Examinando a lo que se atrevieron y de lo que fueron capaces aquellos hombres cuando todavía se exponían a terminar en la horca, se comprende a lo que se atreverán hoy sus sucesores, atrincherados en la irresponsabilidad de los Parlamentos y de las Asambleas seudodemocráticas, tan propensas a seguir el camino de aquel primer concejo abierto en que, por la maniobra farisaica, se aclamó a Barrabás y se condenó al verdadero Dios.
La trascendencia que los hechos que venimos comentando tuvieron para la descristianización de la sociedad europea justificará a los ojos de nuestros lectores el que nos hayamos tenido que detener en la relación sucinta de aquellos sucesos, desconocidos por los españoles en muchos aspectos y depurados hoy por la investigación histórica con una perspectiva de que sus coetáneos carecieron.

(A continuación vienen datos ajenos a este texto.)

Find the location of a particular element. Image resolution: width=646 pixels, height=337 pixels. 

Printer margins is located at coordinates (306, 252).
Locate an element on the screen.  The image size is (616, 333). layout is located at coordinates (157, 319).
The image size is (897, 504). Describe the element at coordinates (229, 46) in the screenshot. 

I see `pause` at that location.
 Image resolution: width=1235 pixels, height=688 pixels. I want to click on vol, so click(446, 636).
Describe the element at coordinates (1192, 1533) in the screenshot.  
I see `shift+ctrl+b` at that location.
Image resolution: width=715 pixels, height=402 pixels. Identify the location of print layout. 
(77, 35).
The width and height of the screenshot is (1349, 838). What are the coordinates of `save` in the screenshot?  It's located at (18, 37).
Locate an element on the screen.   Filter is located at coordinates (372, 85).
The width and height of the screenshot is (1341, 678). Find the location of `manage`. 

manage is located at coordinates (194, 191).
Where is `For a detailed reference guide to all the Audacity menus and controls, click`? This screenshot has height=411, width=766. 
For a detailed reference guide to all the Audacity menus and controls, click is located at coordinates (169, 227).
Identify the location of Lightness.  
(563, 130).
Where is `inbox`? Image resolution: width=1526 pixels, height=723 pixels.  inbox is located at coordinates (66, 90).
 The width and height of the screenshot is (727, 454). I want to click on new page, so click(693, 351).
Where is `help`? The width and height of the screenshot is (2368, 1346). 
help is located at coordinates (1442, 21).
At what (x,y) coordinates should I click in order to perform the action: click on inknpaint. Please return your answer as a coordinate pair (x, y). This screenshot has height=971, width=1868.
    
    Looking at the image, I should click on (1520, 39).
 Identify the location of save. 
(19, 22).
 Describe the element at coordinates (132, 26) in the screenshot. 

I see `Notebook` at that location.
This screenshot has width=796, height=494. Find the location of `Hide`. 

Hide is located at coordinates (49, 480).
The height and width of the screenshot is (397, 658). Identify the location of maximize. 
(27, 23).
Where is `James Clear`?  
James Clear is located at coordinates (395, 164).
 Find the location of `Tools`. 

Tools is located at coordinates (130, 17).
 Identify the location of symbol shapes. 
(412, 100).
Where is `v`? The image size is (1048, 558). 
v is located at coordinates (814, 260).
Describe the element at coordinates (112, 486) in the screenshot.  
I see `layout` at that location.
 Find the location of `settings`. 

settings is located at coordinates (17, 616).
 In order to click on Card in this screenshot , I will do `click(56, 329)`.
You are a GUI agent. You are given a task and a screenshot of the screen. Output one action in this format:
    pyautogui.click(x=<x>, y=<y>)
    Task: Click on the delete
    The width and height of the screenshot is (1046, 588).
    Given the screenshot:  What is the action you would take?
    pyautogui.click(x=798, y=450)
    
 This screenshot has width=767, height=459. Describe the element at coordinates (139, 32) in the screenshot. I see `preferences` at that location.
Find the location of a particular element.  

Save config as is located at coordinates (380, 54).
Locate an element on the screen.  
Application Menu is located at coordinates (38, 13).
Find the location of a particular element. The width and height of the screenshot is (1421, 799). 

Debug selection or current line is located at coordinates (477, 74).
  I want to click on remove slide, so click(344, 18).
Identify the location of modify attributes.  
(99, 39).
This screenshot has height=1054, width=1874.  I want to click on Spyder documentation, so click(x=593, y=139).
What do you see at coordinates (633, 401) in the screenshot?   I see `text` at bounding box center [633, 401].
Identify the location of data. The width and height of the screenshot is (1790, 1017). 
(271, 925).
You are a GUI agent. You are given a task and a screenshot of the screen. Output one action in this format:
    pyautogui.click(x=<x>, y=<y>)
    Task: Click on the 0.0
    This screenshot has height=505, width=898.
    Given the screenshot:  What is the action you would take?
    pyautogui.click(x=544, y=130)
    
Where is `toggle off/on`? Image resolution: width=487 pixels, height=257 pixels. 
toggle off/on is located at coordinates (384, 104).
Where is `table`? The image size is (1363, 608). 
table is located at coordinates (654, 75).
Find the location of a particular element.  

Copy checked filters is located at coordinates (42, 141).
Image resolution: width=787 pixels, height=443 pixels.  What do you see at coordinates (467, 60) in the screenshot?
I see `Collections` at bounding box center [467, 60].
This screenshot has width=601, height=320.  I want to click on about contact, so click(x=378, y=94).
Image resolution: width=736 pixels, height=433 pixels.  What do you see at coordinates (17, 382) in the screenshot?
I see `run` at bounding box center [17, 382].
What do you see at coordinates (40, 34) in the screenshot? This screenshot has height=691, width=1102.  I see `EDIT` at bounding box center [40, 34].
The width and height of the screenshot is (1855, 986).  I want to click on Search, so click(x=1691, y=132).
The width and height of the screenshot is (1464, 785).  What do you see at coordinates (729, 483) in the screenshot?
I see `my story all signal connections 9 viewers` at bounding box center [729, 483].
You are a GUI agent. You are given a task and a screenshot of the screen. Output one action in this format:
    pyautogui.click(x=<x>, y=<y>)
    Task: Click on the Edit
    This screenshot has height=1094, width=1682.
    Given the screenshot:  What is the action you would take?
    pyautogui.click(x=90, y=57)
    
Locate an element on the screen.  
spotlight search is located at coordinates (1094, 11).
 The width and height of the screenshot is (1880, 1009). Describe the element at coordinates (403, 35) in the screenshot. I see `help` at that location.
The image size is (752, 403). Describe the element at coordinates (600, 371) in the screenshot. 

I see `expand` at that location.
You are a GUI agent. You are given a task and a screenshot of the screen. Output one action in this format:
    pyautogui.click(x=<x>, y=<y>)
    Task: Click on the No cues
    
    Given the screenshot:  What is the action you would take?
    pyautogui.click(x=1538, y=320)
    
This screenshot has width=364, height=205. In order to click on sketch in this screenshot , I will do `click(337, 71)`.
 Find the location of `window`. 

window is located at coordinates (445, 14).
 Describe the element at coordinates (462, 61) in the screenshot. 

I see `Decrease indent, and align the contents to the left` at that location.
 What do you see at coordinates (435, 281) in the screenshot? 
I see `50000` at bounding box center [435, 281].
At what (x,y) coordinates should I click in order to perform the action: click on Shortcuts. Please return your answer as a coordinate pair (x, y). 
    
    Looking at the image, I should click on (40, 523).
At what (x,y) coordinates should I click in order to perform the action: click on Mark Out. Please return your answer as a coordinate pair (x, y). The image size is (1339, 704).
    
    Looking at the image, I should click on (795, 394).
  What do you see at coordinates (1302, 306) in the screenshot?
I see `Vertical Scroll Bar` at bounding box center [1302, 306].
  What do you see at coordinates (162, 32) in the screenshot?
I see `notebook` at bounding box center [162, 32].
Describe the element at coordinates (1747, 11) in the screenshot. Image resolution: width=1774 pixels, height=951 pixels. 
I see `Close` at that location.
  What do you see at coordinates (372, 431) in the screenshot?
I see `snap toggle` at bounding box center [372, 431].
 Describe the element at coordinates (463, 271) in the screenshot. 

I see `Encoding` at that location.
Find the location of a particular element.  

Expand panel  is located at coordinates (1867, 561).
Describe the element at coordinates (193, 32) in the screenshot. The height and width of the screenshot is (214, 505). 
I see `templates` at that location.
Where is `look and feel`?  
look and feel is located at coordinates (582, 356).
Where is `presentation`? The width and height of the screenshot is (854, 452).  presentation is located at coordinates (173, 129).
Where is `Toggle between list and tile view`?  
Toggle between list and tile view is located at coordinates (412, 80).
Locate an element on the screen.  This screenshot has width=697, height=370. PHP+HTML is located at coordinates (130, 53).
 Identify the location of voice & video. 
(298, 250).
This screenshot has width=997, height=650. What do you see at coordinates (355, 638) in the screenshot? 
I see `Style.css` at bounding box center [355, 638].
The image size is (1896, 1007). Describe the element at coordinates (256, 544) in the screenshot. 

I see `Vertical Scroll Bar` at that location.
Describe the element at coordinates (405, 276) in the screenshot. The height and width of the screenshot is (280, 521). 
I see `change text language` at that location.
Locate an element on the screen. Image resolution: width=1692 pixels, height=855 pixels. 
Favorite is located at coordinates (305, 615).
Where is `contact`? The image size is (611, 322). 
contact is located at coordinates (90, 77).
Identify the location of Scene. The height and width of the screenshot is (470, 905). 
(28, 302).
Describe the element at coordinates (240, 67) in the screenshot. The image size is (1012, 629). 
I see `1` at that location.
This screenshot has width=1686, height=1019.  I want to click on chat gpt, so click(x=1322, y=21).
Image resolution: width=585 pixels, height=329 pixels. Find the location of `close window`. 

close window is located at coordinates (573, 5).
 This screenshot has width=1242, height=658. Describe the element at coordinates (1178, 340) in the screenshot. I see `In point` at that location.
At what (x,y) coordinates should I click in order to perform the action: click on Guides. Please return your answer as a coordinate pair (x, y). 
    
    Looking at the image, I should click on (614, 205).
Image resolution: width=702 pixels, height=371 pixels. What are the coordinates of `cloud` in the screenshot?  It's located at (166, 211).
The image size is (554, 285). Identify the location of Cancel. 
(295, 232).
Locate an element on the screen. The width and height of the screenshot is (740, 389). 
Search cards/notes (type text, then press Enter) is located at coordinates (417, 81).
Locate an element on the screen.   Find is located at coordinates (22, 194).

Dos siglos de historia liberal, confeccionada en su mayor parte por los masones, han creado alrededor de aquellos sucesos esa "conspiración masónica del silencio" con que el mundo masónico aísla cuantos acontecimientos promueve y le son adversos. La historia nos habla de filósofos, de protestantes o de jansenistas, pero calla, inconsciente o maliciosamente, la existencia y la actividad de las sectas masónicas, la calidad de masones de la casi totalidad de los hombres que intervinieron en estos hechos, que desde que se fundó la masonería en Inglaterra y se extendió a Europa, controla y propulsa la mayoría de los acontecimientos políticos internacionales; lo mismo que hoy ocurre, aunque con una organización mucho más fuerte y poderosa, que hace que en Europa y América puedan mandar sin responsabilidad, y bien desastrosamente, por cierto, sobre sus gobernantes, y que, por encima de los Parlamentos, decidan del destino de la gran mayoría de los pueblos.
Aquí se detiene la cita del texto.